Situation
I need a function that expects a string and encodes all non-ascii chars to utf-8 as hexadecimal number and substitutes it with that.
For example, ӷ in a word like "djvӷdio" should be substituted with "d3b7" while the rest remains untouched.
Explanation:
ӷ equals int 54199 and in hexadecimal d3b7
djvӷdio --> djvd3b7dio
I already have a function that returns the hex value of an int.
My Machine
- kubuntu, 19.10
- Compiler: g++ (Ubuntu 9.2.1-9ubuntu2) 9.2.1 20191008
My Ideas
1. Idea
std::string encode_utf8(const std::string &str);
With the use of the function above I iterate through the whole string which contains unicode and if the current char is non-ascii I replace it with its hex value.
Problem:
Iterating through a string with unicode is not clever as a unicode char is made out of up to 4 bytes unlike a normal char. Therefore, a unicode char can be treated as multiple chars which outputs garbage.

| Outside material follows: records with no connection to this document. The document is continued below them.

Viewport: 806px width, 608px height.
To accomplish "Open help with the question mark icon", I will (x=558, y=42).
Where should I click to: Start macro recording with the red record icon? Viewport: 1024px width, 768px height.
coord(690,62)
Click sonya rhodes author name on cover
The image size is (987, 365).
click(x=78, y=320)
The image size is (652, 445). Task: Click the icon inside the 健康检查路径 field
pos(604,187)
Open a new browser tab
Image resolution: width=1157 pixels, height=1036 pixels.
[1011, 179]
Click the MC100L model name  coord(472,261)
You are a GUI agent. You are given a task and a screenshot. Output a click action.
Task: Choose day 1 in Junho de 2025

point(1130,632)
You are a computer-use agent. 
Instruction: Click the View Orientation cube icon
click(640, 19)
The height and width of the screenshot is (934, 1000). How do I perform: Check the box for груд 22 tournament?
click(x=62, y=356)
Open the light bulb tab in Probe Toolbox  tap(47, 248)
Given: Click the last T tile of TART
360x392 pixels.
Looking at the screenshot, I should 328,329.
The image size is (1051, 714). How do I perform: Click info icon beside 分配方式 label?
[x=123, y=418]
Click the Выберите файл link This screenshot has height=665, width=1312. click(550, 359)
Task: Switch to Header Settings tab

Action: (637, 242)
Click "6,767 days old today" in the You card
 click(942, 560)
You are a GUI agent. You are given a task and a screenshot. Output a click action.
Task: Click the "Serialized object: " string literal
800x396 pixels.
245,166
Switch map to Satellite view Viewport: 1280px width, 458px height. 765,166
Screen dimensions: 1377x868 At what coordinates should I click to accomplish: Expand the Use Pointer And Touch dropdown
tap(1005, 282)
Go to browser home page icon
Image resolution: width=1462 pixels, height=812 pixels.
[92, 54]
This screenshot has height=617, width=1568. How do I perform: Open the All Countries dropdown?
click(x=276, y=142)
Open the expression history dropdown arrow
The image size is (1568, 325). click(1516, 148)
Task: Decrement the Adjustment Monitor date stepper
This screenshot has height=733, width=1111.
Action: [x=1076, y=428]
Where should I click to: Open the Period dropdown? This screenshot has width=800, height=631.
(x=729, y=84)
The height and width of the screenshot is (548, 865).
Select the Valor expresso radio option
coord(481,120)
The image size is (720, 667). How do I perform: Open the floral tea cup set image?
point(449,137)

In easy words, the string cannot be indexed.
2. Idea
std::string encode_utf8(const std::wstring &wstr);
Again, I iterate through the whole string with unicode chars and if the current char is non-ascii I replace it with its hex value.
Problem:
Indexing works now but it returns a wchar_t with the corresponding utf-32 number but I definitely need the utf-8 number.
How can I get a char out of a string from which I can get the utf-8 decimal number?